In Issue 25 we met JAN-HARM DU PLESSIS and his family as they shared their epic adventure retracing the route of the Dorslandtrekkers of the 1800s through Namibia. This was not a once-off adventure, though, and the four of them love nothing more than to explore the natural wonders of the African continent. They also have a weird fascination with road signs.
My name is Jan-Harm du Plessis and I have been married to my beautiful wife, Elsie, for over 17 years now. We have two amazing kids – our daughter Luciele (14) and our son EW, who recently turned 12. We post and write of our travel adventures on Instagram under the handle JEWEL4travel. This is actually an abbreviation of our names: J = Jan-Harm, EW = EW, E = Elsie, and L = Luciele.

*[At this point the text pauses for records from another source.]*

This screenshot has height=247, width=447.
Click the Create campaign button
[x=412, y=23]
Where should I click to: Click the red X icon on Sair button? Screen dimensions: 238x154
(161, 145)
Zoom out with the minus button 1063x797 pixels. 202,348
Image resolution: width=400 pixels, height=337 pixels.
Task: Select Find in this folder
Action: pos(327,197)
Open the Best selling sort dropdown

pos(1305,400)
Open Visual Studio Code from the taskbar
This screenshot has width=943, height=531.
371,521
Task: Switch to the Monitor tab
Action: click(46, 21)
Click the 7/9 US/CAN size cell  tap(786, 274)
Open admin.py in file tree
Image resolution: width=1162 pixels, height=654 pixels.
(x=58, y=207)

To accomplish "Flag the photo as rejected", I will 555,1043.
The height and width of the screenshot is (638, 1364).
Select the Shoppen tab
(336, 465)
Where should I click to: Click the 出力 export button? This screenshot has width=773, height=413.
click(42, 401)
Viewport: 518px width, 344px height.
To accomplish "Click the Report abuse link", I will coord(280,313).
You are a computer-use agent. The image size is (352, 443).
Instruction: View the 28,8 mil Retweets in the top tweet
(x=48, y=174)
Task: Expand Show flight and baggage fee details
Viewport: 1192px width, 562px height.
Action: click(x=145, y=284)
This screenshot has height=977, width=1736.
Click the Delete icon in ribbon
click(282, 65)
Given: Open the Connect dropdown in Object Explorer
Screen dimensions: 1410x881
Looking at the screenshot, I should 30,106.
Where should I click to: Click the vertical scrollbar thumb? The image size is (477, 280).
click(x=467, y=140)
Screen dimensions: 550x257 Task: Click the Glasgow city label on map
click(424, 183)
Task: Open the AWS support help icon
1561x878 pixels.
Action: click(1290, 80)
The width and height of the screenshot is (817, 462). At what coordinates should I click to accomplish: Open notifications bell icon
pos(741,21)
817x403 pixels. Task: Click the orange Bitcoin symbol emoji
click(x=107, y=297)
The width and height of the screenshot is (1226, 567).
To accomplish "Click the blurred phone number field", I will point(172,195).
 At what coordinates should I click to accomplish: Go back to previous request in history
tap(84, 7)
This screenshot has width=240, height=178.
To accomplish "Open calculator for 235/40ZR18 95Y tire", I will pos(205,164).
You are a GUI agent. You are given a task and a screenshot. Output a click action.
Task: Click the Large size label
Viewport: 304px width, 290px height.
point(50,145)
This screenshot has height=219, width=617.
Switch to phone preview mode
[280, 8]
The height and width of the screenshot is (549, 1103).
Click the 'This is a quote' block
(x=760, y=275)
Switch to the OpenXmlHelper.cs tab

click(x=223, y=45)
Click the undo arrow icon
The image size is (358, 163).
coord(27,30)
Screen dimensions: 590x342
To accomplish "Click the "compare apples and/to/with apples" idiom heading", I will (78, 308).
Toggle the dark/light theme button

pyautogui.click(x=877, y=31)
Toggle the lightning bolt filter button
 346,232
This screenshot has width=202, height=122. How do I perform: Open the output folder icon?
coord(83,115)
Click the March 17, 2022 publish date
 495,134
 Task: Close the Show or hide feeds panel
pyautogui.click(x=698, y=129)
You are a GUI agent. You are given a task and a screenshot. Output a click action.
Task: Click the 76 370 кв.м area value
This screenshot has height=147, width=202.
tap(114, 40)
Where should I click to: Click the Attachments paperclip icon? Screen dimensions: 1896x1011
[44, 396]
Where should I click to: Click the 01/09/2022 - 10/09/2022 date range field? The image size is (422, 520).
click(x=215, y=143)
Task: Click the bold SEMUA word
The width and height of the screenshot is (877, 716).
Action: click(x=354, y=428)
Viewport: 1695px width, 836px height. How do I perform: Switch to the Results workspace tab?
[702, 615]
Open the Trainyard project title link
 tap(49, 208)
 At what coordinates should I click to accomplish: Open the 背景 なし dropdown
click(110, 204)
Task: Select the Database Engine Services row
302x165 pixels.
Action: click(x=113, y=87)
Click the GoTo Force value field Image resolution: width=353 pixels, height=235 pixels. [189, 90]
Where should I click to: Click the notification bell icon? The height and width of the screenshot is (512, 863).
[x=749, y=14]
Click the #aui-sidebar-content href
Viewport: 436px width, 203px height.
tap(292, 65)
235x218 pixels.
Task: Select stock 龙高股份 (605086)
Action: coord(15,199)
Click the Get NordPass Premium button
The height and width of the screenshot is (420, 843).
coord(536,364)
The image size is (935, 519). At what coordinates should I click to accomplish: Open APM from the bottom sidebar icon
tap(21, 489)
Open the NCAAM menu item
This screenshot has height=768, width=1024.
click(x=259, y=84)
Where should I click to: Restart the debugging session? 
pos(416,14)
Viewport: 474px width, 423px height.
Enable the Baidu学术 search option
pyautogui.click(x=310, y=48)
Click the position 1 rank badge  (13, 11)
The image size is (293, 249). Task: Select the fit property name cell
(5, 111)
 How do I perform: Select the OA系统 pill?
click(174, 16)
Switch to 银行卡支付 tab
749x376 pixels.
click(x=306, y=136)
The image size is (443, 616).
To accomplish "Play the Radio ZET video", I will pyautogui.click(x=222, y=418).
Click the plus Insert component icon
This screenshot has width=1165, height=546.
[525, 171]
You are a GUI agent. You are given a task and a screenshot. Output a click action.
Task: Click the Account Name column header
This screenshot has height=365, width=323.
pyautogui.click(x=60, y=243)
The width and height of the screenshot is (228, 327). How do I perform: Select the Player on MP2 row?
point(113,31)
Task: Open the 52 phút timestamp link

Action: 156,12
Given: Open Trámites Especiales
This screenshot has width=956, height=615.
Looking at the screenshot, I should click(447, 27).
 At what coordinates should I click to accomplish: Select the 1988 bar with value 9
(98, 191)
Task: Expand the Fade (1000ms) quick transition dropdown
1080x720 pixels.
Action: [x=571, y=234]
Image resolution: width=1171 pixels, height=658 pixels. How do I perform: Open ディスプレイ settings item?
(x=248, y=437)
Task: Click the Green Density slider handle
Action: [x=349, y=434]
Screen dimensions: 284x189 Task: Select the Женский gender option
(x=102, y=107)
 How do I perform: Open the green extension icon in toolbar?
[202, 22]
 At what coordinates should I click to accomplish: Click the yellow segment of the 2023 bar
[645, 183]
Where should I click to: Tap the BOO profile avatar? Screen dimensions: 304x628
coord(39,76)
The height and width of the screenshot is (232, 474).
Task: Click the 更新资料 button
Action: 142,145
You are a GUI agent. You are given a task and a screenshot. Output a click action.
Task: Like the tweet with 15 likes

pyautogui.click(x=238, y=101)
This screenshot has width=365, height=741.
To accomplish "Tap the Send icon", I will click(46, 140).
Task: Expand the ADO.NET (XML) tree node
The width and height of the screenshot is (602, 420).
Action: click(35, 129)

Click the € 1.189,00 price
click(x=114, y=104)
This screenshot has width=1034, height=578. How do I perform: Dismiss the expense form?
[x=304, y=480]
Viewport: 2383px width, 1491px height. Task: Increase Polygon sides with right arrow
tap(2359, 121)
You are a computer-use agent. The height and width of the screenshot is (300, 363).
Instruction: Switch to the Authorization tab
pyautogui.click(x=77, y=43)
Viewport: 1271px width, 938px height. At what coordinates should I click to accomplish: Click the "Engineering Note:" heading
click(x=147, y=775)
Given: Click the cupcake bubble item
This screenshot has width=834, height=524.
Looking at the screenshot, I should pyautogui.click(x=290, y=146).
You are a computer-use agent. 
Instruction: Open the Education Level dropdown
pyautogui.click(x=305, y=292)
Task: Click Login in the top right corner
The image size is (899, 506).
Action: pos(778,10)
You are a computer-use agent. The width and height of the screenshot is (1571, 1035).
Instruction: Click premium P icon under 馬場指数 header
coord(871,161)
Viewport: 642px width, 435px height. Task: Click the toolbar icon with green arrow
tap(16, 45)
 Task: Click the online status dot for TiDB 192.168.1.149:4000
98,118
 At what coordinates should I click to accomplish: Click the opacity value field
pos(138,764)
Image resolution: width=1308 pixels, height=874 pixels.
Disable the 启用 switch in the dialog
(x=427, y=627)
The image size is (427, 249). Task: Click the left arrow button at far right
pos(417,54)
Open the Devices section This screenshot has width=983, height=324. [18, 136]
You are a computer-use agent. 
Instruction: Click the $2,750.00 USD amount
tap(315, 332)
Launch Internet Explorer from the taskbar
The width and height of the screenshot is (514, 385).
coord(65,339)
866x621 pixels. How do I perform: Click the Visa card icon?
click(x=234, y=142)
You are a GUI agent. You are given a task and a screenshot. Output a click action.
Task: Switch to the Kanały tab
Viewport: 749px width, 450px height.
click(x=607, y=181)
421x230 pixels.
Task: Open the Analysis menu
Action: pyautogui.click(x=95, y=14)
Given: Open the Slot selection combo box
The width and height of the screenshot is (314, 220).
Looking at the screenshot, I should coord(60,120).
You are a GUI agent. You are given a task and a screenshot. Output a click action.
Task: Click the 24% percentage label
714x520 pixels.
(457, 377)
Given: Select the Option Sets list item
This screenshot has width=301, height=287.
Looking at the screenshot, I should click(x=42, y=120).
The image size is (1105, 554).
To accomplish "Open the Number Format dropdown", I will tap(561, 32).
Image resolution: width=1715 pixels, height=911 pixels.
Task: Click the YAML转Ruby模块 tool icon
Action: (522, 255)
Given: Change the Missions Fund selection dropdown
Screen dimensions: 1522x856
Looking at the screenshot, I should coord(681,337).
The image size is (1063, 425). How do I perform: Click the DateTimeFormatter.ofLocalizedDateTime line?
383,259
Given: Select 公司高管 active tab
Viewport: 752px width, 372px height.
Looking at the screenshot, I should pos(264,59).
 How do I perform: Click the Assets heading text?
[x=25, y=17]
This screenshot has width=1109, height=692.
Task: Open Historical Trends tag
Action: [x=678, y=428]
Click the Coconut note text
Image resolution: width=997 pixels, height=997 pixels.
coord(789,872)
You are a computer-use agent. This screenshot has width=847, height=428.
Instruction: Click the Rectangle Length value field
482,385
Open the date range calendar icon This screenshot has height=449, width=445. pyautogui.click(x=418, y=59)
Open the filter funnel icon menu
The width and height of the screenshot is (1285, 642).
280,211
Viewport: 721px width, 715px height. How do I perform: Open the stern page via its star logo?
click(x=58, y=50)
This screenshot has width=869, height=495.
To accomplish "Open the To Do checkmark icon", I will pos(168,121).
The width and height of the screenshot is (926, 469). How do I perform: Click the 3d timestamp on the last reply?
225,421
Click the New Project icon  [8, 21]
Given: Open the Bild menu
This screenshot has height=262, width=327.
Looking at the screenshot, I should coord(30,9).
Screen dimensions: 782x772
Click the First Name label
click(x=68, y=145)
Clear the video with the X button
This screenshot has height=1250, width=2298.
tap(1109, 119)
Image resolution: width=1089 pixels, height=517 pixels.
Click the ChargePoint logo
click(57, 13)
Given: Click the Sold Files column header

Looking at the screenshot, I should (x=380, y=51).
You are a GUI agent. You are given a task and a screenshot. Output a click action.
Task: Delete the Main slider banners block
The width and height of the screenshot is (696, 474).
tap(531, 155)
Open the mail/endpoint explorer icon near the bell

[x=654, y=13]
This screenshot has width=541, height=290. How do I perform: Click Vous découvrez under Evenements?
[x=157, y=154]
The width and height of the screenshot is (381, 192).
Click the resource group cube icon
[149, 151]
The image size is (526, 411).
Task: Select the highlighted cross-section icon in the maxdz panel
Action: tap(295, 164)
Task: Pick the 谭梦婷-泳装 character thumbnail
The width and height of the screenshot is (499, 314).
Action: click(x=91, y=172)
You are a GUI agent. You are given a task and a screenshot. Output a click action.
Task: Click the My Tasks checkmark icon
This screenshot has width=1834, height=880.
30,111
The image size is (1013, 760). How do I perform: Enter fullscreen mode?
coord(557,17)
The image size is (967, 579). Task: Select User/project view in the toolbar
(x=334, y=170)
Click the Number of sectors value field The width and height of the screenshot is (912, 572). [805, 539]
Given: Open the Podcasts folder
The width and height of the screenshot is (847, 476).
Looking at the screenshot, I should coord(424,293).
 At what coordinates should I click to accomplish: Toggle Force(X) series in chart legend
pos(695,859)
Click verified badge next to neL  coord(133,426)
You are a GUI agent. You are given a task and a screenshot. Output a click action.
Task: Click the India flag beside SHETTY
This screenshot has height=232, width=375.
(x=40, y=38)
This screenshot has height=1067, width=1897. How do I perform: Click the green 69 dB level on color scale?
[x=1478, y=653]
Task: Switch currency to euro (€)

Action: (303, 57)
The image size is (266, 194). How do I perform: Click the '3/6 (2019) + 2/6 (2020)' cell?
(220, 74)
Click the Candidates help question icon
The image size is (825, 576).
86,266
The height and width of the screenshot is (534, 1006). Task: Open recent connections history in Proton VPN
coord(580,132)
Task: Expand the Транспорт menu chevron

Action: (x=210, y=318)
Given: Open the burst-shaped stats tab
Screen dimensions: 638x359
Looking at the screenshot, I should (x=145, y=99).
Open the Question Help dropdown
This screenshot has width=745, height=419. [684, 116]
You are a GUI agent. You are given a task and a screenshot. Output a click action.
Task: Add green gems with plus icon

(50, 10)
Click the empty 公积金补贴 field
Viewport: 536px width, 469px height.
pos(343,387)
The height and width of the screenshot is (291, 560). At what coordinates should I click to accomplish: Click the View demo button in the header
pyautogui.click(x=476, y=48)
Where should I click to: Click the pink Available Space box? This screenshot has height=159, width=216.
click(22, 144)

Since 2013 I have been working for an international infrastructure consulting company as a project coordinator. We basically manage and implement various international donor-funded bilateral infrastructure projects across the world. I am currently stationed in Lusaka (Zambia), but before this we were based in Lilongwe (Malawi) for four years on a school construction project. Elsie and the kids move with me, and I can’t see myself doing what I do without them by my side.
Both Elsie and I have been into 4×4’s and camping ever since we were in diapers, so the passion for the outdoors was instilled in us from a very young age. Getting our first overlanding rig soon after we got married in 2006 was a no-brainer and by the grace of God, we are still able to do it today.
We have been through some trying times in recent years, but we always seem to find our solitude in nature. We have obviously done our fair share of lodging – which can become rather expensive – but it is the absolute freedom of travelling into the unknown and setting up camp in remote and secluded spots that really gets us excited. In the words of our Dutch overlanding friends (@haveaniceway): “The plan is not to have a plan!”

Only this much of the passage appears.